Cree XLamp CM Family LEDs User Manual

**Cree XLamp CM Family LEDs User Manual

**

INTRODUCTION

This application note applies to XLamp® CM family LEDs, which have order codes in the following format:

CMxxxxx-xxxx-xxxxxxxxx

This application note explains how XLamp CM family LEDs and assemblies containing these LEDs should be handled during manufacturing. Please read this entire document to understand how to properly handle XLamp CM family LEDs.

HANDLING XLAMP® CM FAMILY LEDS

In general, CM family LEDs are attached directly to a heat sink via screws or a connector and discrete wires are used to deliver power to the LED, as illustrated below. A thermal interface material (TIM) must be applied between the CM family LED and the heat sink to properly maintain thermal performance.

Cree recommends the following at all times when handling XLamp CM family LEDs or assemblies containing XLamp CM family LEDs:

• Avoid putting mechanical stress on the LED.
• Never touch the optical surface with fingers or sharp objects. The LED surface could be soiled or damaged, which could affect the optical performance of the LED
• Cree recommends always handling CM family LEDs with appropriate ESD grounding.
• Cree recommends handling CM family LEDs wearing clean, lint-free gloves.

Manual Handling
Do not touch the lens with fingers. Do not push on the lens.

When using tweezers to handle XLamp CM family LEDs, do not touch the lens with the tweezers.

- Excerpted data -
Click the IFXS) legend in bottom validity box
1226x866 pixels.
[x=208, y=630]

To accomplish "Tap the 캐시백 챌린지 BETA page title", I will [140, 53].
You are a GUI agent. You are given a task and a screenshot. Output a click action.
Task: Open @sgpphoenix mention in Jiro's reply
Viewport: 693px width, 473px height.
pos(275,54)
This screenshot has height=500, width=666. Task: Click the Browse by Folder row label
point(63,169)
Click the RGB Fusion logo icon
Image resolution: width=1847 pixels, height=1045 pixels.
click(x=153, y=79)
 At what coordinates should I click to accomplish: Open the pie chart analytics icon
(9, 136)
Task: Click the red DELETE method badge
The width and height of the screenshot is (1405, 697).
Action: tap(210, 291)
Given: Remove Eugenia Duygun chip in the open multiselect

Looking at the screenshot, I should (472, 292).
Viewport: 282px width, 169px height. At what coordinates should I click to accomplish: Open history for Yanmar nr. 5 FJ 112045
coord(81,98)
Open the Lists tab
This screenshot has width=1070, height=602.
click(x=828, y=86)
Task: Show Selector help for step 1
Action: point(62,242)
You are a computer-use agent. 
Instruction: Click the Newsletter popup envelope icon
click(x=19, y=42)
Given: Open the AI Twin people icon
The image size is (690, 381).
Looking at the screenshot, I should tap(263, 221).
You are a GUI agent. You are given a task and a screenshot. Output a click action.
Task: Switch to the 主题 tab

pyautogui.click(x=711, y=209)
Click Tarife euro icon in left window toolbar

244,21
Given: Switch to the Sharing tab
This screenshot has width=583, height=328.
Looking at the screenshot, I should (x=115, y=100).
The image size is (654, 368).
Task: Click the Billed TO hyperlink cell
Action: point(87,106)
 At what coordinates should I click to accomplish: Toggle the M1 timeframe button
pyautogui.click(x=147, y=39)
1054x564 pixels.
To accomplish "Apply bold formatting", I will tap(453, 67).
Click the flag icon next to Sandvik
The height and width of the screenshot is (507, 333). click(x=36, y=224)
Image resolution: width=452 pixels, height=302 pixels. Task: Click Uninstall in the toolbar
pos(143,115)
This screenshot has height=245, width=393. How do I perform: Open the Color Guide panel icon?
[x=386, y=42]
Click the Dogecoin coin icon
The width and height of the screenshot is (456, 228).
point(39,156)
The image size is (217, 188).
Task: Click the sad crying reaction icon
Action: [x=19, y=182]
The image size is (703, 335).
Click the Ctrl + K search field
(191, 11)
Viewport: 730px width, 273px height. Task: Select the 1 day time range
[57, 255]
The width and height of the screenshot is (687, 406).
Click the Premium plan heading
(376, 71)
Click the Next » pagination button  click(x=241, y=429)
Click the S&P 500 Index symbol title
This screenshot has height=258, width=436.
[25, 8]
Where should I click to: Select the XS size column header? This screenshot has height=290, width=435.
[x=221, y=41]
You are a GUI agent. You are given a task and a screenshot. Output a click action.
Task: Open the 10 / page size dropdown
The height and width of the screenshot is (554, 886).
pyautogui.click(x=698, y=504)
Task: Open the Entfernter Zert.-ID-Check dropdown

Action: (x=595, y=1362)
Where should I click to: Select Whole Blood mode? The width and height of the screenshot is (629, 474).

- What you will do -
Keep writing the Cree XLamp CM LED handling manual, picking up after the last sentence about using tweezers.

- Reply -
HEAT SINK, LAYOUT, THERMAL INTERFACE

To insure effective thermal management for CM family LEDs, Cree recommends the CM family LED be attached to an appropriately sized heat sink, depending on drive current and intended operating environment. Refer to the CM family LED data sheet for the maximum case to ambient temperature thermal resistance that must be observed to ensure the CM family LED operates at or below its maximum rated case temperature (Tc).
Attaching a CM family LED to a heat sink is most often accomplished by inserting a pad of TIM, thermally conductive epoxy, or thermal grease between the CM family LED and heat sink and is strongly recommended. For best thermal results, the TIM thickness should be kept to a minimum while assuring there are no voids. Good thermal conductivity is an important ingredient in a successful LED-based lamp or luminaire and is ignored at one’s peril. The following formula shows how  the factors that influence thermal resistance (Rth) are related.
Rth = Thickness / (Conductivity * Area)
Cree has used Arctic Silver® adhesive and Timtronics Silver Ice thermal grease in reference designs with good results. There are a number of TIMs available; some are listed in the Thermal Management of Cree XLamp LEDs application note. There are a number of factors in the decision to use a particular TIM including, but not limited to, cost, availability, ease of use and manufacturing techniques, and recommending a specific TIM for any lighting application is out of the scope of this document.
Cree recommends securing CM family LEDs to a heat sink using the structure of the lamp or luminaire, thermally conductive epoxy, which is discussed previously in this section, or an LED holder, which is discussed in the LED Connectors section. Regardless of attachment method, Cree recommends following the manufacturer’s directions for application to achieve maximum thermal performance. Use caution when securing CM family LEDs over relatively thick TIMs, such as thermal pads, to avoid catastrophic mechanical damage to the LED.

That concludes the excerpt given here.